From the estimable New York Sunpaper:

While four of the seven $17,500 a year General Sessions Judges have been enjoying cool breezes * * * on vacations ranging from one to four months, public records kept in the Homicide Bureau * * * show that 21 prisoners charged with manslaughter and theoretically innocent have sweltering in the Tombs prison waiting for trial.


Don’t boast! Baltimore goes New York one better. Here, unless I err, but one judge is on duty in summer, and he sits without a jury, so that the prisoner who desires to get out of jail when the temperature reaches 90° must surrender his constitutioual right to a jury trial. If, on the contrary, he desires to be tried by his peers, he must sweat in his cell until the other judges get back, and then wait his turn at the October term. Theoretically, of course, he is innocent. and actually he is acquitted four times out of nine. But all the same he must spend from one to four months in jail.

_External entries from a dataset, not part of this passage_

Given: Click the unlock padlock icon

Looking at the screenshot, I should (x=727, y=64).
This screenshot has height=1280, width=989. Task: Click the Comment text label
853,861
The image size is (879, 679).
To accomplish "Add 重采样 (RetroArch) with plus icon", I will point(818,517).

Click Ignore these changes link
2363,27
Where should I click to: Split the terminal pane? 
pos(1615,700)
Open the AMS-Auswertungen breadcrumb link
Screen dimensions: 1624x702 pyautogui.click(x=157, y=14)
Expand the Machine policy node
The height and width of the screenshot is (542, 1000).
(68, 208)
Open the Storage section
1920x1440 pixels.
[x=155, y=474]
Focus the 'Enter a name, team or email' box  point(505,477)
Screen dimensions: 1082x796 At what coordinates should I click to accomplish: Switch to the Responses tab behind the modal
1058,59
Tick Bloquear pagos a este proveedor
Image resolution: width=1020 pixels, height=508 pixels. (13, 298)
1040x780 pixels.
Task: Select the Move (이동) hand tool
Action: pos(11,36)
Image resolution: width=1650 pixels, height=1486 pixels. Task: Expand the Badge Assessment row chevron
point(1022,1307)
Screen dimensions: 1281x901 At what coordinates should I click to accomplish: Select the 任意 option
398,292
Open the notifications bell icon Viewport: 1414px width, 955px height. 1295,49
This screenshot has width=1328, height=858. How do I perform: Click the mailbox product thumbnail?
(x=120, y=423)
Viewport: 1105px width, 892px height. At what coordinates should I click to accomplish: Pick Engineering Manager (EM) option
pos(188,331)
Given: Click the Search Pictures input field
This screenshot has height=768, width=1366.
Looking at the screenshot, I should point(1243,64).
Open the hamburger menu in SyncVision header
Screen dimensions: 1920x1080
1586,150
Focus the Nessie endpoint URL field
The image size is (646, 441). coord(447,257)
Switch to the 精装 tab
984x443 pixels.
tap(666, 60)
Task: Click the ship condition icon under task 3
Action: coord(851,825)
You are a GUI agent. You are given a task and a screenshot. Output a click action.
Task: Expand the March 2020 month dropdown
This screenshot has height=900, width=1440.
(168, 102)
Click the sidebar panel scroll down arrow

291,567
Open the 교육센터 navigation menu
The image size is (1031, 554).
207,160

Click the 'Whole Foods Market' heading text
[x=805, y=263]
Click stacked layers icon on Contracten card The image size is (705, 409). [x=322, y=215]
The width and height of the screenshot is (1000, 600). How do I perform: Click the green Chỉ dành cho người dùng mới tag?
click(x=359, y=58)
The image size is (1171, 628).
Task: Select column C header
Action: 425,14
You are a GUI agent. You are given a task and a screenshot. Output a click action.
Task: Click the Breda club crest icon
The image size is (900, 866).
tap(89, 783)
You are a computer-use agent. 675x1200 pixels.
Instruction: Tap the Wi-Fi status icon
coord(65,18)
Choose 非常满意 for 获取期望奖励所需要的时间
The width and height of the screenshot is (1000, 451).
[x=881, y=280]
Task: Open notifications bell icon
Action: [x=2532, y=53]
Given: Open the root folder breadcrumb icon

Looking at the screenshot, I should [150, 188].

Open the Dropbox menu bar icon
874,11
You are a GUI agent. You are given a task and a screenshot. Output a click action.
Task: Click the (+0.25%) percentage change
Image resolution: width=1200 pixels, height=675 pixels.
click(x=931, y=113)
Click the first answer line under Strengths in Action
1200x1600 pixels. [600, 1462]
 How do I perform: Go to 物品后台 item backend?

Such fellows, to be sure, deserve no consideration. They are poor men. If they had any money, they would pay a bondsman and get out. Let them roast! The law is not for the poor.


Kid Price, who is training hard at Young Bellais’ roadhouse for his coming bout with Young Anderson, added several experienced boys to his staff of handlers yesterday. Among them one observes Battling Carey, of East Berlin, Md., an old-time gladiator of them parts; Kid Zihlman, of Allegany; Charlie Andrew, of Harford, and Young Cook. Young Bellais will be in charge of the Kid’s corner, with Kid Benson holding the chronometer. The gloves will be examined in the ring, just before the boys put them on. Some time ago the managers of Young Anderson proposed that they be examined at 6 P. M., when the boys weigh in, and then locked up in a safe deposit box until fight time. But Young Bellais got a tip that Anderson planned to fill his mitts with plaster of paris, soft when examined, but gradually hardening to the consistency of porphyry, and so he said nay. Many sports now at Havre de Grace say that they will stay over for the match.


Anyhow, you can say one thing about this typhoid fever: it gives the man who had it a chance to blow about how bad he had it.


The Gayety and Empire may show more ankles, but the City Coucil has got ’em faded on comedians.--Adv.